The official explained that foreign vendors need to have patience with a small market where the average annual salary is a humble $US250 per head.
"I think vendors in Vietnam have to realise that the Vietnamese market is very small, it is an immature market, it is a very modest market," he said. "It will take time for them to get some benefit."
Holding up his fingers, the official said the IT needs of Vietnam are like the human hand. The little finger is hardware, the smallest and least important. The ring finger is software, more important than hardware but subordinate to the Vietnamese people's "brainware", represented by the middle finger. The index finger, meanwhile, is the leadership required by the government.
Uniting all the fingers into a functional hand is the thumb, or environment - the social, eco-nomic, creative, educational and other factors needed to advance Vietnam's IT aspirations.

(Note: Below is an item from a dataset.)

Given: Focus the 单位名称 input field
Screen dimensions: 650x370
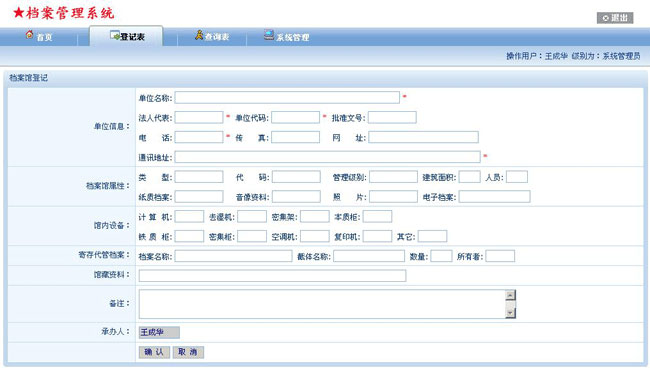Looking at the screenshot, I should (287, 97).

To date, the official said, foreign vendors have focused too much on individual "fingers", most notably hardware, and have done little to help breed the all-important environment needed to create a working IT "hand".
Providing whole packages
In the frenzy to find profits here, some foreign vendors now admit, they followed scattershot strategies, bent on winning market share by pushing "boxes" with little regard for providing training and skills needed to effectively use them.
But the vendors are learning. Many companies are directing their focus towards providing whole packages that meet a particular IT need.
Some are more willing to integrate other vendors' products, including clone machines, with their own, and more vendors are expanding their training courses.
Many vendors said they realise now that Vietnam doesn't fit the mould of other developing nations they have tackled.
Success will come not overnight, but only to those willing to travel in the slow lane.